* **Work required**
Using the listing below, copy exactly the lines from the one containing "Wines (630, 151)" to the one containing "рыбалка на карася (89, 1162)", both lines included, and no others.
··· Raw data
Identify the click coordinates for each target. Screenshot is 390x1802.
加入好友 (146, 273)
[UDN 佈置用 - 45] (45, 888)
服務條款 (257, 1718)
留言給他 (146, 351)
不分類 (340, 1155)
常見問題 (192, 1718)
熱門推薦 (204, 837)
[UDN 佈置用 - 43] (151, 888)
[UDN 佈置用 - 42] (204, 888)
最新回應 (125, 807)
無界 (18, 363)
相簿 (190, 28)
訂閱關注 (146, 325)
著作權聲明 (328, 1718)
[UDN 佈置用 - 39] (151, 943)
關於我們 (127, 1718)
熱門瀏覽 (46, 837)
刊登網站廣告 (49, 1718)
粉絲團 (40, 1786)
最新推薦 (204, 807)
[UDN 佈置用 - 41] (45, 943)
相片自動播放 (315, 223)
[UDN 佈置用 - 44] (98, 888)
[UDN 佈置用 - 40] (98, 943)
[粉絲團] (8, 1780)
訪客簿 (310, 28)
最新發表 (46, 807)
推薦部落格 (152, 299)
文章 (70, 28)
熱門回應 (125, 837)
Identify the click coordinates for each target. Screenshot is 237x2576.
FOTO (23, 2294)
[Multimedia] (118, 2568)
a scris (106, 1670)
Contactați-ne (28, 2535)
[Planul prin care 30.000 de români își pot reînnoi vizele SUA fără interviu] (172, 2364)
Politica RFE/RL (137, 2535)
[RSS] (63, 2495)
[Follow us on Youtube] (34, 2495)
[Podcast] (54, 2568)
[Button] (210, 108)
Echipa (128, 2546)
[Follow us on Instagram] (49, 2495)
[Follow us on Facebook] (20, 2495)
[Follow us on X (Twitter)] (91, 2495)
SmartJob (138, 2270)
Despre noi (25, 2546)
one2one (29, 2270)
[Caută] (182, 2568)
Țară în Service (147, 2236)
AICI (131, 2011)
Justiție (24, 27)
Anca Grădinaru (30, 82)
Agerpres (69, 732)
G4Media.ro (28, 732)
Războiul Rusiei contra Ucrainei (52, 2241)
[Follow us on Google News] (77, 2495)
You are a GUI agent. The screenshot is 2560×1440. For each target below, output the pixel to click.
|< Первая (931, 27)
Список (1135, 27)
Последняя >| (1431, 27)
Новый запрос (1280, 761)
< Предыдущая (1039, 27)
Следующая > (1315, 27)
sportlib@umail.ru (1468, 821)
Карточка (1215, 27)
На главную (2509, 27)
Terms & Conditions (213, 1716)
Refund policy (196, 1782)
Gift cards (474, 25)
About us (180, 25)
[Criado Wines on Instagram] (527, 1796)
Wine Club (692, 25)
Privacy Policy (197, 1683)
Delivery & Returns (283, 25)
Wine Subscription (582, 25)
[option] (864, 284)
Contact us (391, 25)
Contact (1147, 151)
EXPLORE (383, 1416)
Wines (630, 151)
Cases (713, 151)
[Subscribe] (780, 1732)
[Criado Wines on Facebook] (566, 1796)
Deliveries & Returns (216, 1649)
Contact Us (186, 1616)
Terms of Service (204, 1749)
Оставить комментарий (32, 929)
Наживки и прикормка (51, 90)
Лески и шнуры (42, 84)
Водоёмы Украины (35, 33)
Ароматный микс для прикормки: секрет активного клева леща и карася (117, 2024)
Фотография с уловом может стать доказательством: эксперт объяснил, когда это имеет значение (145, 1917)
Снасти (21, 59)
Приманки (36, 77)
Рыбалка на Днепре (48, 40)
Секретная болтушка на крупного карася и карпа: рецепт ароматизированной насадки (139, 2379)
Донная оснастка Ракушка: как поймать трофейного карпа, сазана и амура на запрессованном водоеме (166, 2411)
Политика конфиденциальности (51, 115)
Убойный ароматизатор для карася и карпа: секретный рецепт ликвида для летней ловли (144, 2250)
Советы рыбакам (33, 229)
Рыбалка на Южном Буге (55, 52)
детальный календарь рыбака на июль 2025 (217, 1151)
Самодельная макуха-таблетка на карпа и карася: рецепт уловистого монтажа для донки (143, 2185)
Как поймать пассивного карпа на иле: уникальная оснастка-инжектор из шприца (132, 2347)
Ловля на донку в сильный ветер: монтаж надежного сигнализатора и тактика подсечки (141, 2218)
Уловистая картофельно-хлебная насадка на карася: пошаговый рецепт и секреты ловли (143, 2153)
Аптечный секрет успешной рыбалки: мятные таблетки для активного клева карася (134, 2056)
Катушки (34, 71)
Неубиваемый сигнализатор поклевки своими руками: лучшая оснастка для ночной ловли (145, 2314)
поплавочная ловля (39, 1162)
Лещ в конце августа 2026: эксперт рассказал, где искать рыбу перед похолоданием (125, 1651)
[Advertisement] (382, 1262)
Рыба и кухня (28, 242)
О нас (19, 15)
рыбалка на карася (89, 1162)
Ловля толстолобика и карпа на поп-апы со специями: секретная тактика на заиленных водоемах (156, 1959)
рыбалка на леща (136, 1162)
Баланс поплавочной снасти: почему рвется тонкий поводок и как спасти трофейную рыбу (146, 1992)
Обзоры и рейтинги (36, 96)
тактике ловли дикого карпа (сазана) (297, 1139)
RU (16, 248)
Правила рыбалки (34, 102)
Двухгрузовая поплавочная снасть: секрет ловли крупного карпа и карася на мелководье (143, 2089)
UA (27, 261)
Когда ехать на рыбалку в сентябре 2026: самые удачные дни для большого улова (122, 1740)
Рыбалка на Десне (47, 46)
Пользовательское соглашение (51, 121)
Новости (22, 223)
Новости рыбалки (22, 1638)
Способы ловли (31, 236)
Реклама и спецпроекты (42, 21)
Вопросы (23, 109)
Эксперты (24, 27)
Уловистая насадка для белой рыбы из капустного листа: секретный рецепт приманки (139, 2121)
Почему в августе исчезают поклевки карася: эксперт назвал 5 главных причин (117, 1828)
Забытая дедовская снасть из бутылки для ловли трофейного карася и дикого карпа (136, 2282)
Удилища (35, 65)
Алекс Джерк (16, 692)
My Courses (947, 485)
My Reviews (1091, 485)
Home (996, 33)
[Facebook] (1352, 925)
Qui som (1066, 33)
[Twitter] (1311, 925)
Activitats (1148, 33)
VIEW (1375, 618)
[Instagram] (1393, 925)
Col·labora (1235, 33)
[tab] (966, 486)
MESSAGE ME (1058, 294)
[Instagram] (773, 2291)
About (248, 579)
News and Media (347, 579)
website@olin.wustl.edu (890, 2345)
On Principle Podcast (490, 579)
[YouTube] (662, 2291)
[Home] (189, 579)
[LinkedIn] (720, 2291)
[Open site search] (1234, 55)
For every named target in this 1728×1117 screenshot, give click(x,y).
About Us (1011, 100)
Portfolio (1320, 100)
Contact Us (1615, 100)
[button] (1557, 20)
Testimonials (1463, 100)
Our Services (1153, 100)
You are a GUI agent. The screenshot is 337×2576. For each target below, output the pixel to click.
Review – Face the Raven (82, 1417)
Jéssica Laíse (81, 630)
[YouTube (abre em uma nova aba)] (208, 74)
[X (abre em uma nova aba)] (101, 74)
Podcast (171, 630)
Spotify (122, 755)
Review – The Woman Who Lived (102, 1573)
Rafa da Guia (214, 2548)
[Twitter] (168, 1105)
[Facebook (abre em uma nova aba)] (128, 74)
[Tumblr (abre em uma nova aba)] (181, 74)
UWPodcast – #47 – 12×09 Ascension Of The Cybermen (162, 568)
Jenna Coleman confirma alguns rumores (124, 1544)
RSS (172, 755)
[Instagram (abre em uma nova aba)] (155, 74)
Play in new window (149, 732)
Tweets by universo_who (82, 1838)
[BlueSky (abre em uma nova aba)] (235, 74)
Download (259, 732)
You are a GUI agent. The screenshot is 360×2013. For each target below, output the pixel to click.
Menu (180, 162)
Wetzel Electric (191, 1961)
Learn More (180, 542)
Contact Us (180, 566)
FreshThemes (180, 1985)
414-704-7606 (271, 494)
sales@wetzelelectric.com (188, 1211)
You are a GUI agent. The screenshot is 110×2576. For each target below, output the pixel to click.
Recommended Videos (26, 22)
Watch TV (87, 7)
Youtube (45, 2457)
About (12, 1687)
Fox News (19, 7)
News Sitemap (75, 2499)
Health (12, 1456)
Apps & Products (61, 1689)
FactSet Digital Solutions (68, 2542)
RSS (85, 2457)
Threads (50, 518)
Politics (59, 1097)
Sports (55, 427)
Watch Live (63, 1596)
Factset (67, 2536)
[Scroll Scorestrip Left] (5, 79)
······
* **Your response**
Wines (630, 151)
Cases (713, 151)
[Subscribe] (780, 1732)
[Criado Wines on Facebook] (566, 1796)
Deliveries & Returns (216, 1649)
Contact Us (186, 1616)
Terms of Service (204, 1749)
Оставить комментарий (32, 929)
Наживки и прикормка (51, 90)
Лески и шнуры (42, 84)
Водоёмы Украины (35, 33)
Ароматный микс для прикормки: секрет активного клева леща и карася (117, 2024)
Фотография с уловом может стать доказательством: эксперт объяснил, когда это имеет значение (145, 1917)
Снасти (21, 59)
Приманки (36, 77)
Рыбалка на Днепре (48, 40)
Секретная болтушка на крупного карася и карпа: рецепт ароматизированной насадки (139, 2379)
Донная оснастка Ракушка: как поймать трофейного карпа, сазана и амура на запрессованном водоеме (166, 2411)
Политика конфиденциальности (51, 115)
Убойный ароматизатор для карася и карпа: секретный рецепт ликвида для летней ловли (144, 2250)
Советы рыбакам (33, 229)
Рыбалка на Южном Буге (55, 52)
детальный календарь рыбака на июль 2025 (217, 1151)
Самодельная макуха-таблетка на карпа и карася: рецепт уловистого монтажа для донки (143, 2185)
Как поймать пассивного карпа на иле: уникальная оснастка-инжектор из шприца (132, 2347)
Ловля на донку в сильный ветер: монтаж надежного сигнализатора и тактика подсечки (141, 2218)
Уловистая картофельно-хлебная насадка на карася: пошаговый рецепт и секреты ловли (143, 2153)
Аптечный секрет успешной рыбалки: мятные таблетки для активного клева карася (134, 2056)
Катушки (34, 71)
Неубиваемый сигнализатор поклевки своими руками: лучшая оснастка для ночной ловли (145, 2314)
поплавочная ловля (39, 1162)
Лещ в конце августа 2026: эксперт рассказал, где искать рыбу перед похолоданием (125, 1651)
[Advertisement] (382, 1262)
Рыба и кухня (28, 242)
О нас (19, 15)
рыбалка на карася (89, 1162)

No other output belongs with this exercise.